So, we spent an embarrassing amount of time here at AF HQ recently wresting with this issue – what seemed like a migration bug in easy-thumbnails (a Django image thumbnailing app to replace the now-basically-defunct sorl-thumbnail).
The symptom was a failing migration (we use South for schema migrations, and easy-thumbnails provides the migration scripts for itself). More than halfway through (migration #10 of 13 I think), we got an error about not being able to drop a foreign key:
db.drop_foreign_key(‘easy_thumbnails_source’, ‘storage_new_id’)
[...] raise ValueError(“Cannot find a FOREIGN KEY constraint on table %s, column %s” % (table_name, column))
ValueError: Cannot find a FOREIGN KEY constraint on table easy_thumbnails_source, column storage_new_id
The answer, which the title of this post sort of gave away, is that MyISAM doesn’t support foreign keys, and this particular database happened to have a few (and the server was set to create MyISAM tables by default… because it’s a per-server, not a per-database setting). Still, why did it take so long to track down the particular problem here? Because the error didn’t point to the ADD FOREIGN KEY statement, which would have made the problem fairly obvious, but rather the DROP FOREIGN KEY statement, which didn’t exactly illuminate the problem.
According to the docs:
“For storage engines other than InnoDB, MySQL Server parses the FOREIGN KEY syntax in CREATE TABLE statements, but does not use or store it.”
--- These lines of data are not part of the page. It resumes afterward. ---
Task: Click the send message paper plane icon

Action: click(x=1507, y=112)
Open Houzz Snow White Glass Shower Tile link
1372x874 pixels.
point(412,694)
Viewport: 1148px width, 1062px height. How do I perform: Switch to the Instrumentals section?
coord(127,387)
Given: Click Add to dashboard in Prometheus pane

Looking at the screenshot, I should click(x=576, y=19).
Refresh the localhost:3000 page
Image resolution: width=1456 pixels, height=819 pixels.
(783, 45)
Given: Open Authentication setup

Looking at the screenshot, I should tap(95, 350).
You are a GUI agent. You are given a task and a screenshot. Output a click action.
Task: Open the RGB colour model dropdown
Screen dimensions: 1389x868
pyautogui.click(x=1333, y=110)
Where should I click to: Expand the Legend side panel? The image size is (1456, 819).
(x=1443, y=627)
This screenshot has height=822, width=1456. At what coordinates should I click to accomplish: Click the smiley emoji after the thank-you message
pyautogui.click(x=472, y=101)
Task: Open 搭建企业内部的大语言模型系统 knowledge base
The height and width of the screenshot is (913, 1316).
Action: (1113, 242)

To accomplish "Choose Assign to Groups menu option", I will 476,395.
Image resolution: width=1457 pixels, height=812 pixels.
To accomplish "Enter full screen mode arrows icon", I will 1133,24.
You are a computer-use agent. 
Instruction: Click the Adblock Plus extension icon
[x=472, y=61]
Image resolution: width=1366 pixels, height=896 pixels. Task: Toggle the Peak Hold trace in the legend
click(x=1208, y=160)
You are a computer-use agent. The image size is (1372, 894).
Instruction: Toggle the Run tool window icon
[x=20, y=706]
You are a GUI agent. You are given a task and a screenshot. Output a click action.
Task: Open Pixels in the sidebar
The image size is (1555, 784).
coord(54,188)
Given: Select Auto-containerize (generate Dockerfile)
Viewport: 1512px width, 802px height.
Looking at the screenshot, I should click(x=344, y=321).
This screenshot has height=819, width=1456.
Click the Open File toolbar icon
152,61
So the migrations blissfully buzzed through the foreign key creation, but died on the DROP. I’m sure there was a good reason at the time for this “we’ll just silently ignore your ADD FOREIGN KEY statement” behavior, but it makes debugging things like this pretty damn hard.
Moral #1: Just don’t use MyISAM.
Moral #2: See Moral #1. OK, that’s a bit rash; there are, of course, specific cases where MyISAM outperforms InnoDB; but InnoDB should really be the default, and it’s a damn shame that on many systems it isn’t.